As férias são um direito e também um dever. Não somos máquinas. O desgaste dá-se em todos, a mudança traz oportunidades, descansar é um preceito divino que permite dominar muitas coisas, não apenas a obra criada, mas até forças desviantes que brotam dentro de nós próprios.

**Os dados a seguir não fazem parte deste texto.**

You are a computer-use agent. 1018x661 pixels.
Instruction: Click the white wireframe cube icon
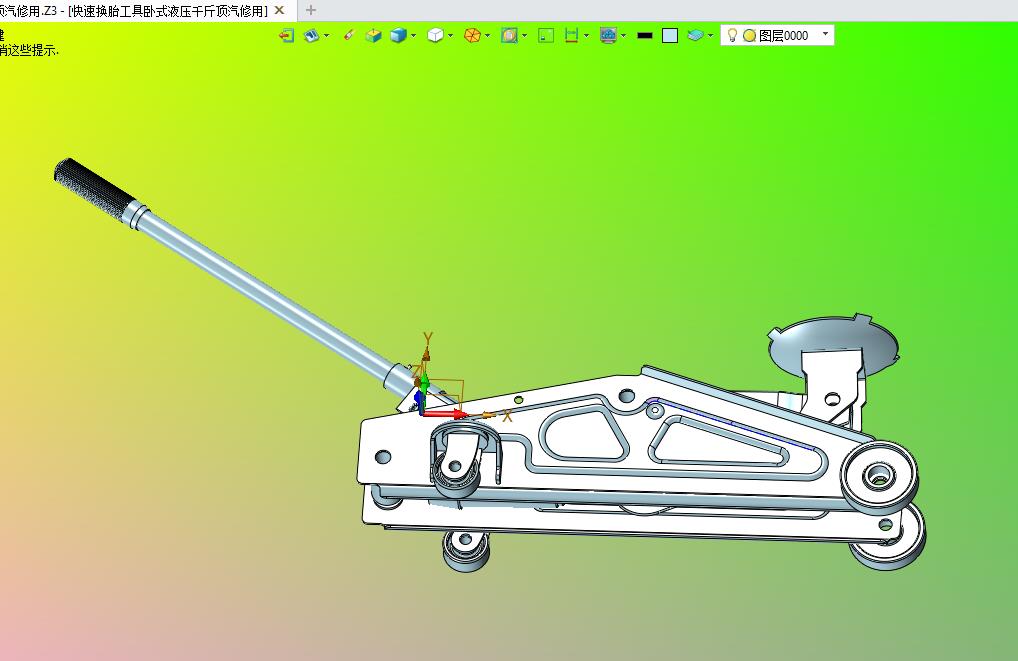pos(435,35)
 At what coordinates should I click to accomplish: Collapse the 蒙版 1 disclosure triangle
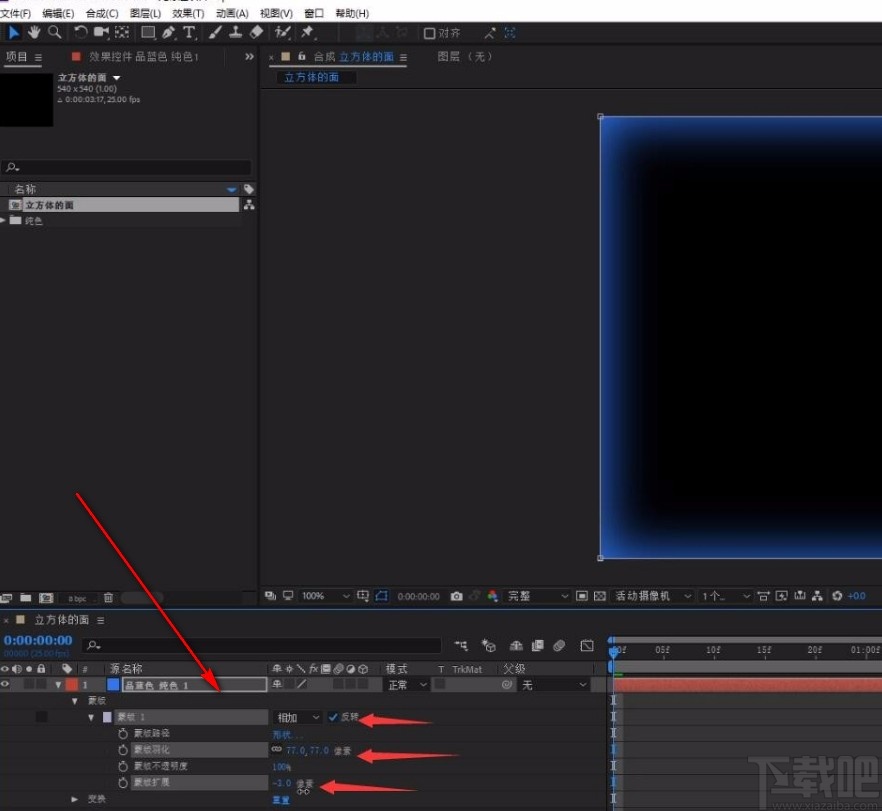(x=92, y=717)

Passei anos sem fazer férias, por julgar que não podia, não tinha tempo, que o trabalho urgia. Muitos as não tinham, e outros, tendo-as, não as faziam, nem as gozavam, por precisarem de juntar alguns euros ao diminuto orçamento familiar. Fui concluindo que esta minha opção não me não favorecia, nem redundava em bem para os outros. Tentei o equilíbrio, com atividades de férias, onde quer que me encontrasse, de modo a que as pessoas pudessem tornar as suas férias mais úteis, ora como capelão disponível para acolher quem precisasse, e promovendo um ou dois serões de reflexão sobre temas atuais da Igreja e da sociedade ou da Igreja em diálogo com a sociedade. E foi assim durante anos, continuando este projeto de uns dias fora, com o mês de agosto na diocese, visitando as praias e as termas, celebrando com as comunidades, realizando serões de reflexão e procurando o convívio direto com disponibilidade para as pessoas. Muita gente aproveitou e agradeceu.

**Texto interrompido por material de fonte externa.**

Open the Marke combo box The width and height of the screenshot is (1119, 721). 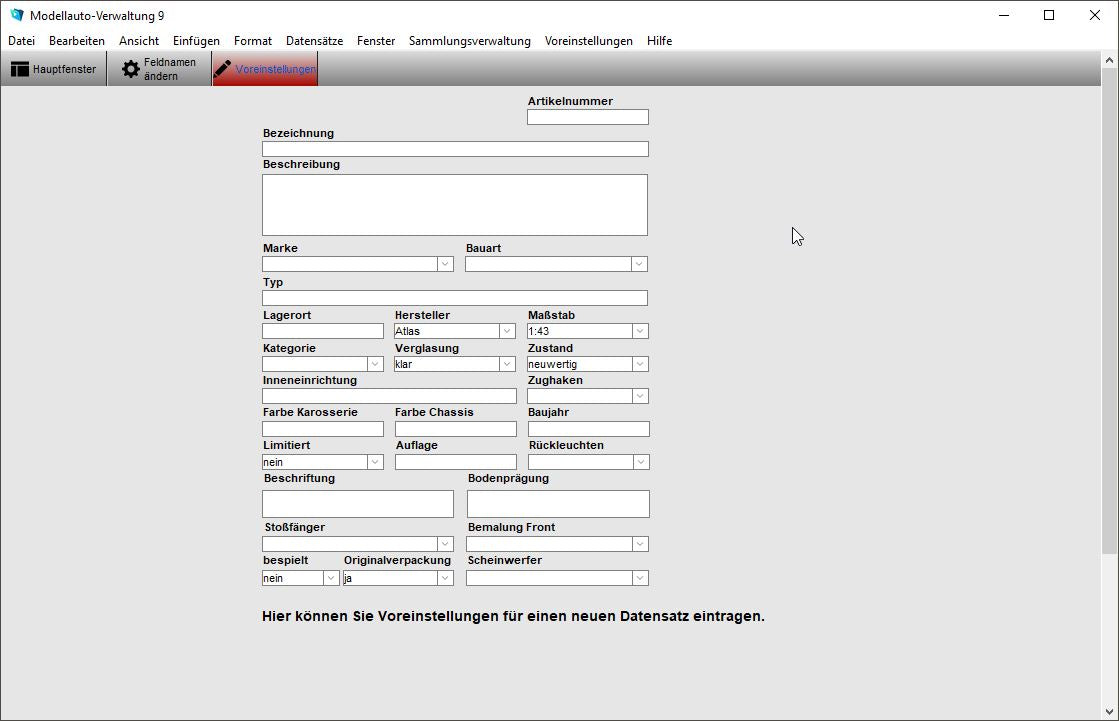tap(446, 263)
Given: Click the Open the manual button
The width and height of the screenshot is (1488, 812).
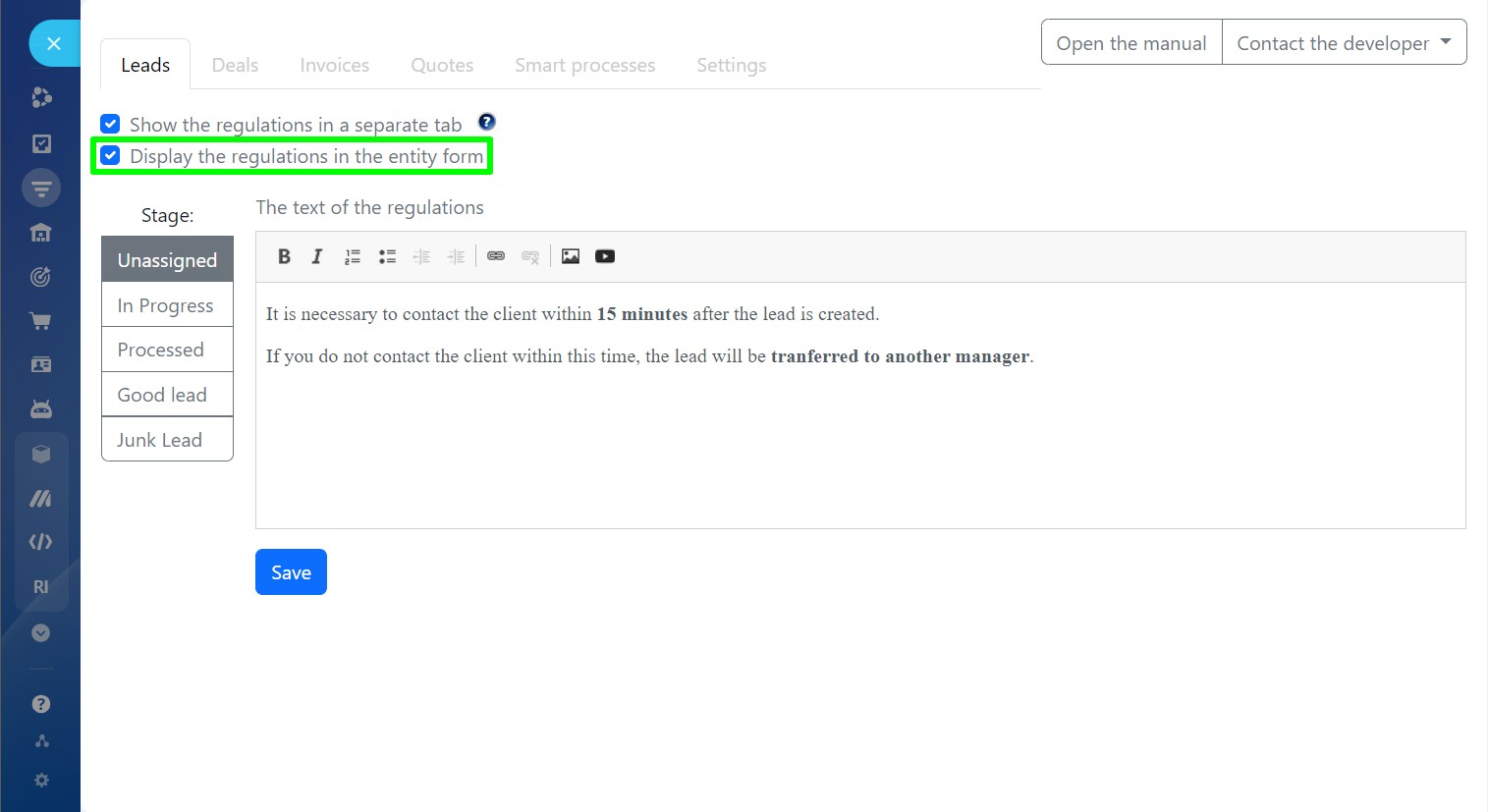Looking at the screenshot, I should point(1130,42).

Tudo isto me levou a pensar que a Igreja, nas suas comunidades paroquiais, mormente naquelas onde muita gente não sai e naqueloutras que recebem veraneantes ou emigrantes da terra, devem organizar atividades com propostas acessíveis e estimulantes de lazer e de reflexão, tanto para os que ficam, como para os que vêm.
É verdade que, no fim do ano pastoral, a todos os responsáveis apetecem mais as férias e não é convidativo gastar tempo com coisas, muitas vezes de aceitação duvidosa, que sempre exigem atenção e trabalho. Porém, o zelo e a criatividade pastoral não fecham portas para férias, mas dão valor às pessoas num tempo em que, facilmente, mais são tocadas pela dispersão, que pela atenção ao essencial.

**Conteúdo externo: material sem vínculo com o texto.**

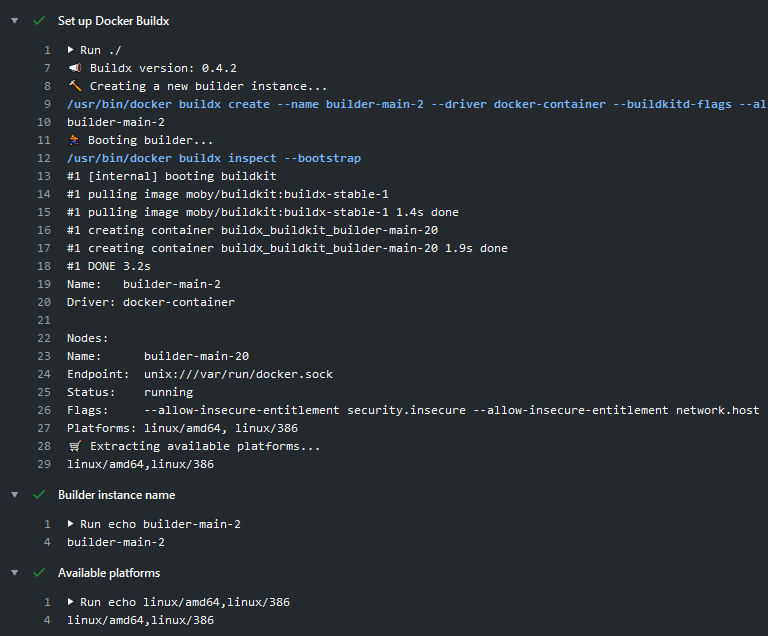768x636 pixels.
Task: Expand "Run echo linux/amd64,linux/386" triangle
Action: click(x=71, y=602)
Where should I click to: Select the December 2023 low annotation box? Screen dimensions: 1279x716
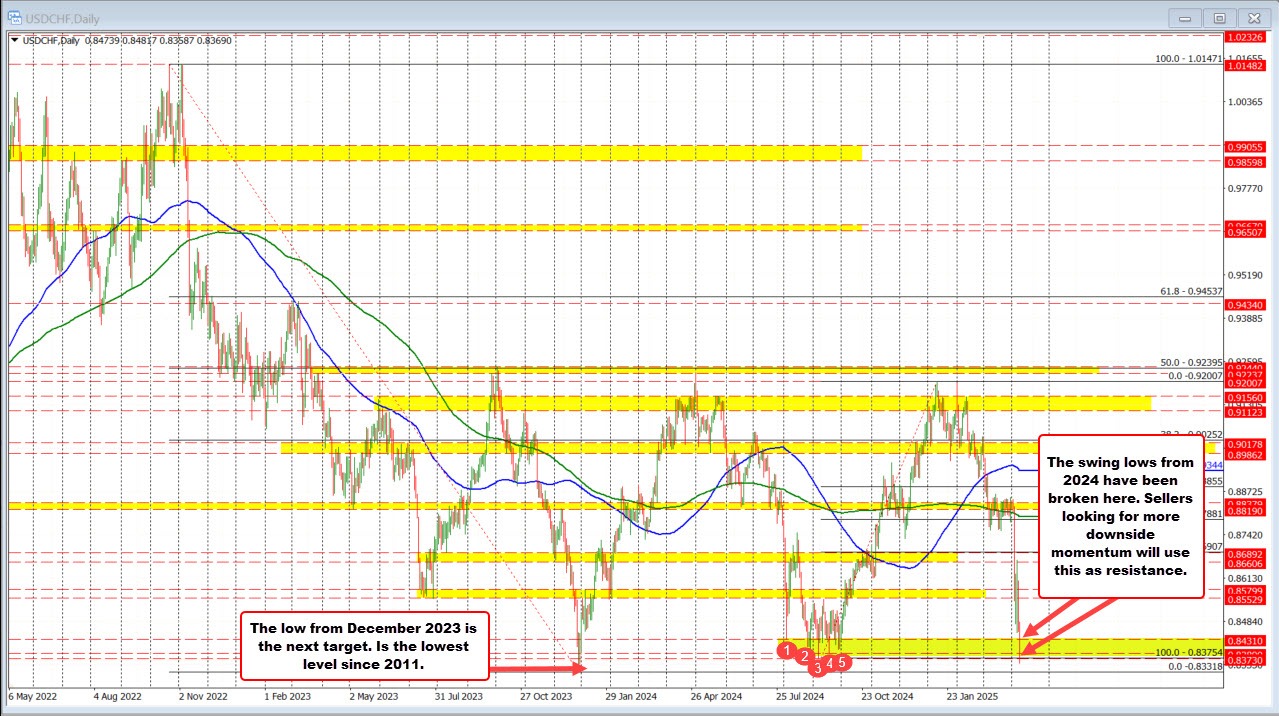365,645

Não adianta verberar atividades organizadas, por motivos lucrativos, que cedem na sua qualidade e dignidade, a uma melhor conquista de simpatias e euros. Muitas vezes estas atividades surgem à sombra da paróquia, por motivo das festas religiosas tradicionais, mas onde é evidente a ausência de gente esclarecida e apostolicamente motivada. Tudo se esgota com “artistas” de fora e conjuntos musicais de fraca ou nula qualidade moral e artística, de portas abertas a uma linguagem, falada ou cantada, que roça o soez, convidativo à baixeza de sentimentos. Acontece, deste modo, que os cristãos ainda pagam a quem os não respeita… As atividades de férias para nós e para os outros preparam-se. Sem isto, mais um tempo de desgaste e de pobreza.